Now tell me if teleshopping infomercials break any of the above rules.



They stick to the 30 minute format. The characters are realistic and rarely have last names or interesting unrealistic professions (Bob - A Teacher, Gina - Home maker, Tony - Green Grocer, etc.) At the beginning of the program they have a problem. Bob and Gina want to throw a party but their salads are so horrendously boring. If only modern science could come up with a solution for this heinous shortcoming to modern urban living. Their good friend Dave (apparantly a superstar in the home shopping sphere who also goes by the name Kevin sometimes, for tax purposes I assume) pops in, wearing the sweater Bob Newhart died in (Hez dead right?) and Drew Carrey's nerdy glasses. He laughs pitifully at them because they still use... get this... knives to cut their vegetables. And out of his left pocket he pops out the VegeRotomater, an ingenious device developed by NASA scientists to help Sunita Williams cut bhendi and pyaz in the space station. He pops in the VegeRotomater into the end of a cucumber, turns the handle...and... the cucumber is cut in the shape of a ballerina standing on tip-toe and wearing a pink tutu. And would you believe it, this thing is on sale.... right now...as you are reading this. Call the nice folks at the call center and they will throw in a cookie cutter, disposable panties, seat covers for a 1980 Ambasaddor Mark II and a pink tutu. And all this for just one third of what you are supposed to think all this should cost. Mr. and Mrs..... uh...Bob and Gina are thrilled. They have their party, which serves only salads, there is the Michaelangelo's David (stop thinking about the cucumber, pervert.), Eiffel Tower, Mount Fuji, and indeed whatever else you can think of.
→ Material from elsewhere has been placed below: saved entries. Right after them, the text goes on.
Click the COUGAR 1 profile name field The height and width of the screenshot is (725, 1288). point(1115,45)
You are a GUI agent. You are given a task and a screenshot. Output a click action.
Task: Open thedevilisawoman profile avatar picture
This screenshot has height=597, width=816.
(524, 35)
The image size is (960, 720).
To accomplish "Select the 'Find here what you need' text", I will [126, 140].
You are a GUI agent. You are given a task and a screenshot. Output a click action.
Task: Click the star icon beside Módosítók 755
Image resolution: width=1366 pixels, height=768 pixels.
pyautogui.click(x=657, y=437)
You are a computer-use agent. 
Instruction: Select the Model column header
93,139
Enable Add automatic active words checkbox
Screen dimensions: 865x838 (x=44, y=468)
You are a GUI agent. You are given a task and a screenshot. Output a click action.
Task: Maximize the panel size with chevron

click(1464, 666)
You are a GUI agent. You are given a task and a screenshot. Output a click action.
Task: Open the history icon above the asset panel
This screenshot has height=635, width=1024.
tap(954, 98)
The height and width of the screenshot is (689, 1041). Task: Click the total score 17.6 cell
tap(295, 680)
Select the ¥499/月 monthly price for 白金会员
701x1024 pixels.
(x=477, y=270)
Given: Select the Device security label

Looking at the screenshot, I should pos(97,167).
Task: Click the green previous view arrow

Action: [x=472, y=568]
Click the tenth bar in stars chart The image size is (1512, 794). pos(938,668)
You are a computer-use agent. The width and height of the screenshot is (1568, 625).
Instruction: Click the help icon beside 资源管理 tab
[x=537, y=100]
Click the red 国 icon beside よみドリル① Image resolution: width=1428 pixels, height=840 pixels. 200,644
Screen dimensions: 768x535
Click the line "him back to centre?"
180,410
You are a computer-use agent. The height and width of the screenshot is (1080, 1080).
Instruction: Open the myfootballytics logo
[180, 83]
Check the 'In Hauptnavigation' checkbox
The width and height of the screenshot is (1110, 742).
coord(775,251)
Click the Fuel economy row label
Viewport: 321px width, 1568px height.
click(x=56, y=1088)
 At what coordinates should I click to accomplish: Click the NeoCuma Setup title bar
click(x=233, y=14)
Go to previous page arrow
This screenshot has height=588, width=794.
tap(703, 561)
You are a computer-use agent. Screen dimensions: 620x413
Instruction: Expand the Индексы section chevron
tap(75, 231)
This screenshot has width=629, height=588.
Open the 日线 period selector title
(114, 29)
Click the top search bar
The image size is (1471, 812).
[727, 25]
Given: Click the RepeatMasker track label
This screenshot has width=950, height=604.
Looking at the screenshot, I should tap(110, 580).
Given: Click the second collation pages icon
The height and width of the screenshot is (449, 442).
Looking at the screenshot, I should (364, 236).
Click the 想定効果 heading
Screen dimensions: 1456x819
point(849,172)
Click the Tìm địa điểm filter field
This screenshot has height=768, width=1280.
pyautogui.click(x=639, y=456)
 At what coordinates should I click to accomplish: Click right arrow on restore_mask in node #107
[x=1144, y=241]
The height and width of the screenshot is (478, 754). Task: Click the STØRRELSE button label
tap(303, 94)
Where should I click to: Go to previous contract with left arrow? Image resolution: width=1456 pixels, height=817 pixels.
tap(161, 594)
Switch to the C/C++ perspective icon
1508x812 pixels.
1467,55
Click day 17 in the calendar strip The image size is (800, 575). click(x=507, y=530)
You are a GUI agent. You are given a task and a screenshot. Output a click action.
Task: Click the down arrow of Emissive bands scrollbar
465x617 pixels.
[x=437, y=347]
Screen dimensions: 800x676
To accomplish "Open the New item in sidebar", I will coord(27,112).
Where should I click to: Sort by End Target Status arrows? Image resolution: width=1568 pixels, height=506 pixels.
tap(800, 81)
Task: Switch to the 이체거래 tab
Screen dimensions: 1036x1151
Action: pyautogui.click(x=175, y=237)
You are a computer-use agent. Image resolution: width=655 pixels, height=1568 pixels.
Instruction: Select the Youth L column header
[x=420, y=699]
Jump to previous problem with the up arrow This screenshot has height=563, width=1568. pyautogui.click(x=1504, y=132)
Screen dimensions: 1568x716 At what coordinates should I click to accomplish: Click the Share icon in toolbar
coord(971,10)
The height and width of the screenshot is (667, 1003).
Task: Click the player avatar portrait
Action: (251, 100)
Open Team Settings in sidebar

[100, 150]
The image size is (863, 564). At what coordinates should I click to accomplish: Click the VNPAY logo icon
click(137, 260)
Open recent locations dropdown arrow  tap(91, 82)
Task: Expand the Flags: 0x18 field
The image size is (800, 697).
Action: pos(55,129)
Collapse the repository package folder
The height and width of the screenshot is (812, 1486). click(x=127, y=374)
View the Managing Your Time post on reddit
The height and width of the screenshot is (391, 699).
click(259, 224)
Its almost 30 minutes since it started, so the nice folks remind us yet again on how we can go about enriching our lives with their offering and we come to the end.

What's not to like? And the twin cherries on the icing?

The commercial breaks contain no actual commercials, only more of the sitcom. Imagine if during breaks on Seinfeld, they showed his stand-up routines.

You would more likely see the dubbed version of these english 'infomercials' on TV. Unlike Hollywood movies, I find that the dubbed versions here are actually better than the english originals. Watch Kevin excitedly tell us how the apple is 'seeti jaise saaf' ... that's 'clean as a whistle' to you.

You tell me. What's not to like?



* The Mongolian Kangaroo Flea is a very sorry creature. It is an anomaly of nature and perhaps stands testimony to the fact that Darwin's theory was in fact written by him early Monday morning after a weekend beeriest, and handed over to his professor for a B Grade. This wretched little creature is found in the upper reaches of Mongolia and feeds on Kangaroo blood. The embryo (or larvae - scientists are still arguing) survive for the first 6 hours of their existence by sucking on moisture and gloom (found in abundance) from the thin air and spends the remainder (about 8 more hours) wondering how long it might have to wait for a kangaroo to show up. The Ulan Batol Flea Circus is your best bet to watch these fasinating creatures.